__EXERCISE OBJECTIVE__:
Please return only the lines from the one with "Given: Click the drizzylit display name" through the final line of the data, unchanged, with pictures omitted.

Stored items
..............................
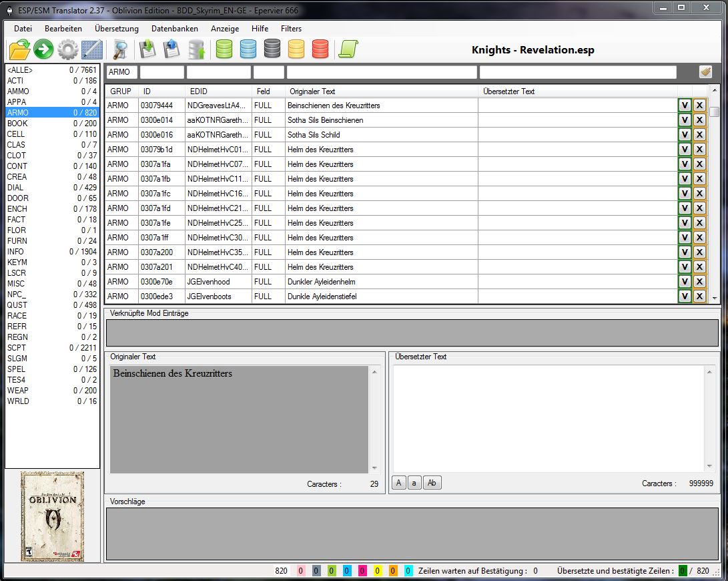Click the uppercase 'A' button
This screenshot has height=581, width=728.
tap(399, 483)

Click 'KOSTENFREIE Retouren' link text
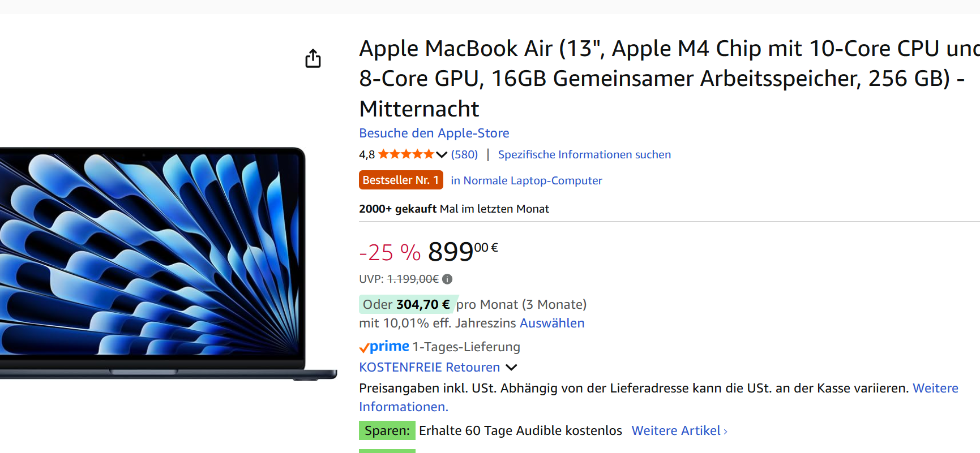click(430, 367)
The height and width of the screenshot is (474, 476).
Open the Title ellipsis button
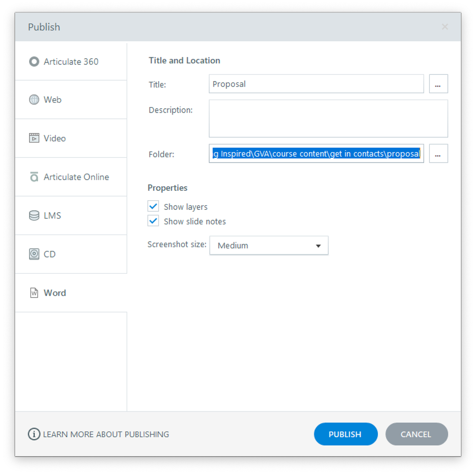[438, 84]
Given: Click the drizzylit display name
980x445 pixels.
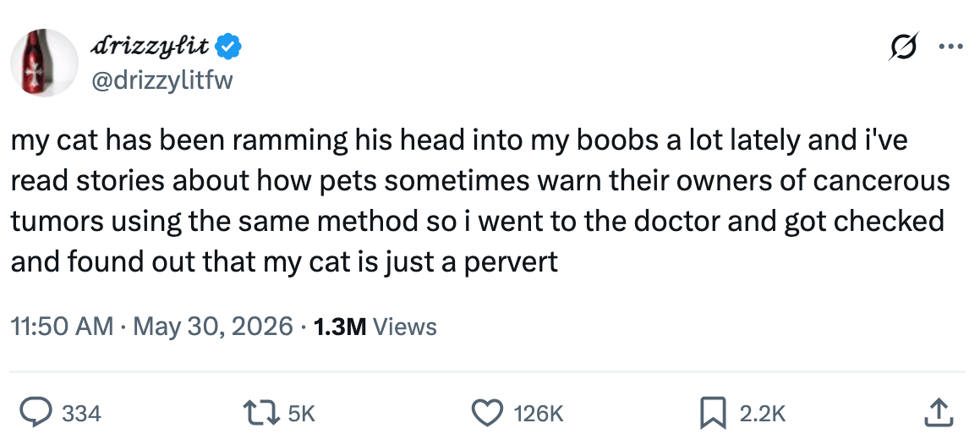Looking at the screenshot, I should click(152, 47).
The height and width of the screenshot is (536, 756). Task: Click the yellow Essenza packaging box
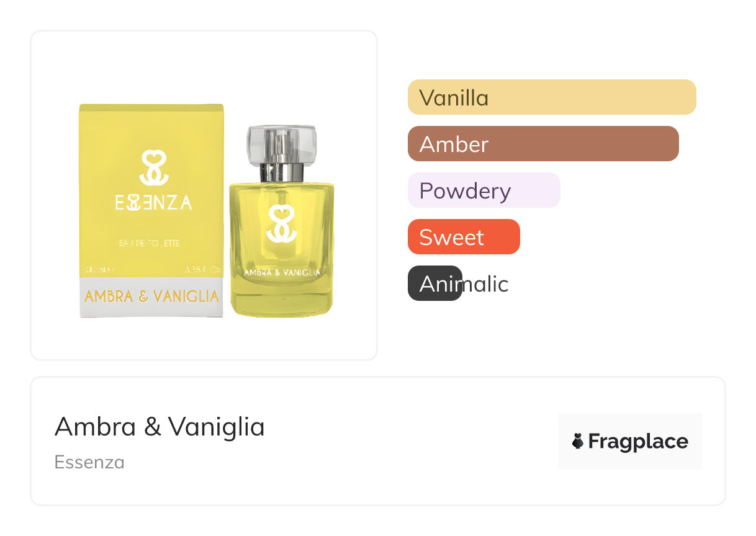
..............................
__EXERCISE RESULT__:
Given: Click the drizzylit display name
980x445 pixels.
Looking at the screenshot, I should click(152, 47).
The height and width of the screenshot is (536, 756). Task: Click the yellow Essenza packaging box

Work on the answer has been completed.